Je m’entends lui proposer de dormir à la maison sans vraiment avoir réfléchi à la question, et me demande ce que je fous, concrètement. Je connais Sacha du boulot et je l’invite à dormir chez moi ?
— Bref, continué-je, s’ils ne sont pas OK, on verra pour faire ça un autre jour. Après, faut pas que ça te dérange non plus…
— Non, ça ne me dérange pas, je vais les appeler tout de suite, on verra bien ce qu’ils disent.
— Ça marche, je gère les clients, file.
Sacha traverse la salle et s’enfonce dans le couloir qui mène dans la courette tandis qu’un couple s’installe à une table. Je prends leur commande et m’affaire derrière le comptoir pour préparer leurs boissons, et file vider le lave-vaisselle quand je vois mon collègue revenir, téléphone à la main, l’air contrarié.
— Y a un souci ?
— L’éduc du centre demande à te parler. Il ne me croit pas quand je lui dis que je dois faire des heures supplémentaires au boulot, répond-il en écartant le téléphone de sa bouche pour ne pas que son interlocuteur l’entende. Tu peux lui confirmer que je ne suis pas en train de lui mentir pour retourner dans la délinquance ?
— Oui, oui, bien sûr, bafouillé-je en récupérant le téléphone, indécise. Bonsoir. Vous savez que faire du café est légal, j’espère ?
— C’est quoi, cette histoire de café légal ? Vous vous moquez de moi, c’est ça ?
— Peut-être un peu, oui, j’avoue. Vous allez me punir ? pouffé-je, fière de ma connerie, alors que Sacha écarquille les yeux et secoue la tête.
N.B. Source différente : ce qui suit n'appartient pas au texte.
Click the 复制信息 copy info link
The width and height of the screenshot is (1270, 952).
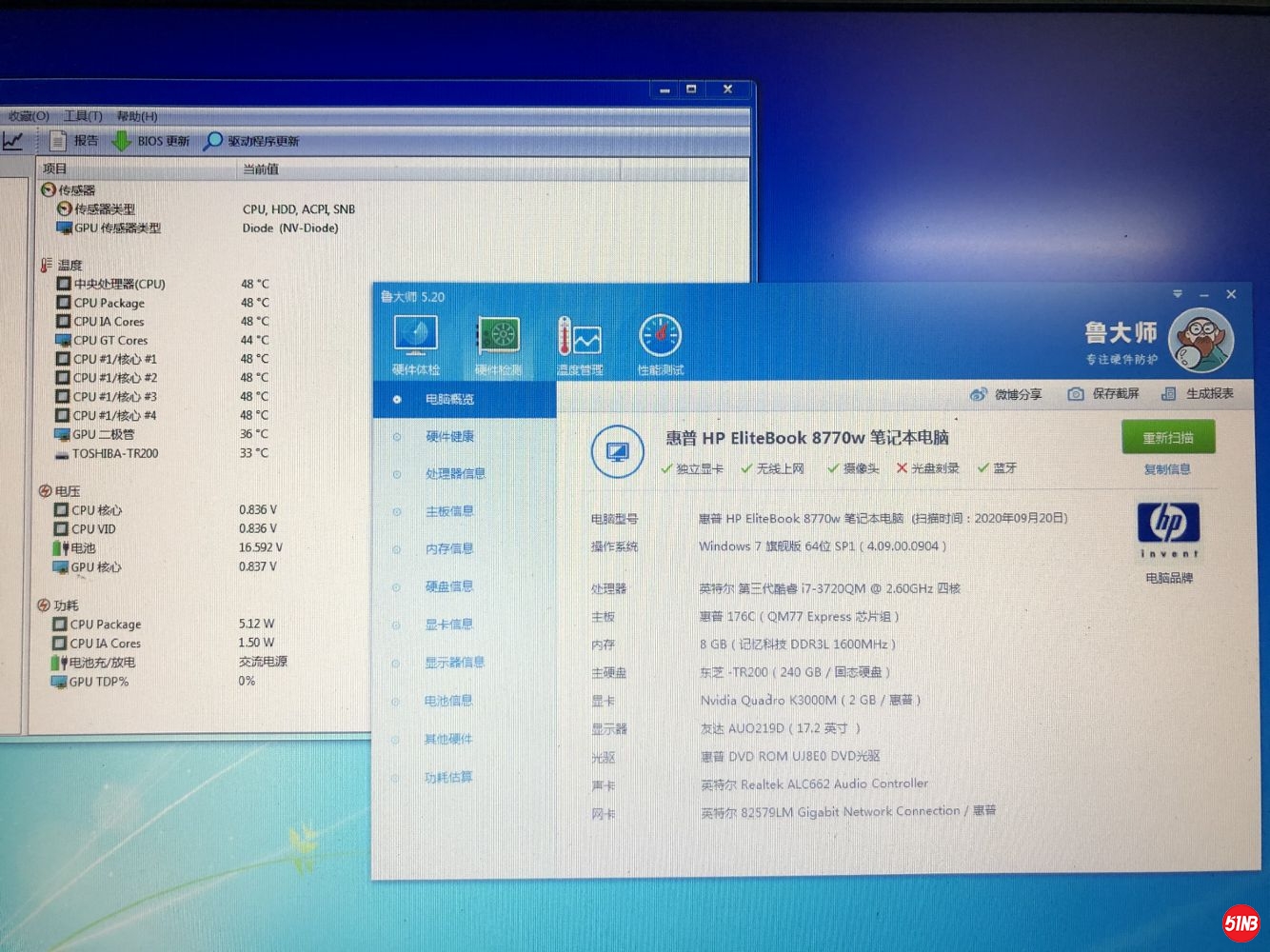click(x=1167, y=469)
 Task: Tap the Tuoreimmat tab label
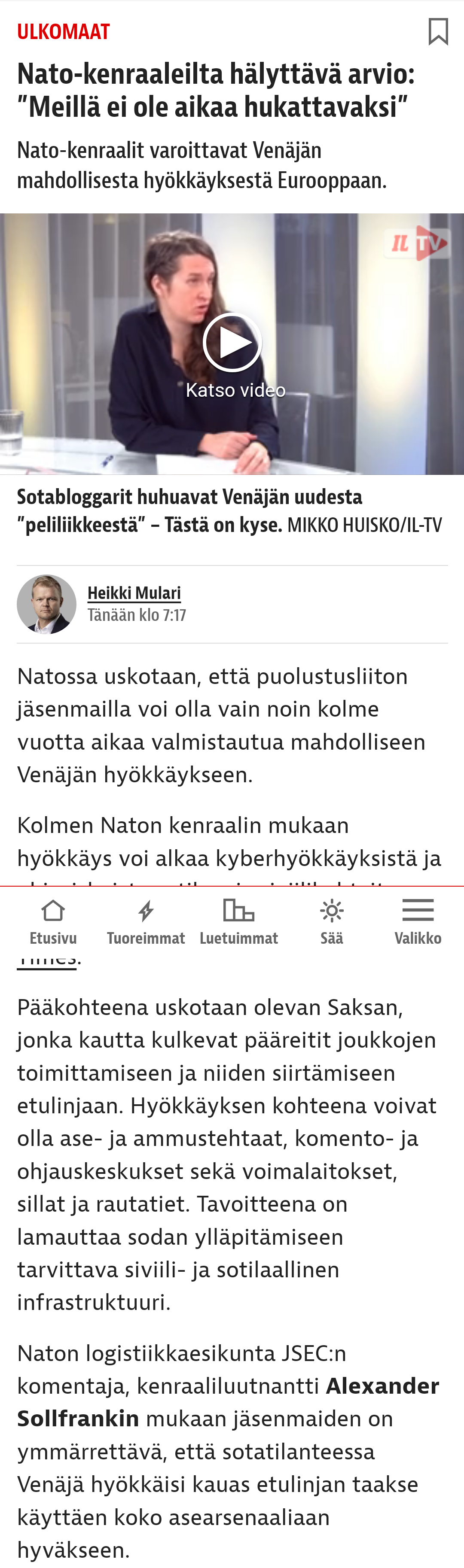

— Ouais, ben j’ai pas que ça à faire. Vous direz à votre pote que s’il n’est pas rentré à l’heure, je verrai personnellement à ce qu’il soit viré. Ca lui apprendra à me passer sa meuf en me faisant croire qu’il va bosser. N’importe quoi.
— Attendez, ça va, je plaisante, on se calme. Je suis Livia, la fille des proprios du shop où il travaille. Excusez-moi, c’est juste que ce côté très cadré et réglementé me rappelle mon adolescence. Bref, il faut vraiment que Sacha bosse, ce soir. Vous savez, on a beaucoup de boulot et pas le temps de le former comme il se doit. C’est moi qui lui ai demandé de rester ce soir pour qu’on voie certaines techniques. Il n’y a rien de plus sérieux, honnêtement.
— Et qu’est-ce qui me prouve que vous n’êtes pas en train de me baratiner ? Vous pouvez lui faire une attestation avec le tampon du café ?
— Oui, oui, bien sûr. Je vous fais ça. Je le prends même en photo pendant qu’il bosse, si vous voulez. Toutes les dix minutes jusqu’à ce qu’il rentre au centre, ça vous va ?
— Ouais, ben s’il n’a pas son attestation, il dormira dehors et il s’expliquera avec directeur. Bon travail, ajoute le type, visiblement hilare.
— Il l’aura. Je vais essayer de ne pas le garder trop tard, mais le latte art est, comme son nom l’indique, un art, et ça nécessite de la pratique.
— S’il rentre après vingt-et-une heures, il pourra passer la nuit dehors, c’est tout. Et il perdra sa place demain matin s’il n’a pas un petit mot d’excuse. J’ai hâte de voir ce que vous allez inventer, se marre l’éducateur au bout du fil, je sens que le résultat va être intéressant.
Eh bien, on dirait mon père ou presque… Vingt-et-une heures… En tout cas, j’ai déjà une petite idée de ce que je vais leur concocter, moi.
— D’accord. Donc, s’il ne rentre que demain matin mais qu’il a son petit mot avec le tampon, il garde bien sa place, c’est ça ? Comptez sur moi pour justifier de son absence de cette nuit alors. Bonne soirée, charmant Monsieur.
— Ouais, on va dire que j’y crois. Amusez-vous bien tous les deux car je crois que demain, quelqu’un va devoir appeler le 115. J’ai trop hâte de voir ça !
Je raccroche et balance un “pauvre con” qui fait sourire Sacha, qui récupère son téléphone.
— Avec un justificatif, tu ne perds vraiment pas ta place ? C’est qui cet abruti, sérieux ?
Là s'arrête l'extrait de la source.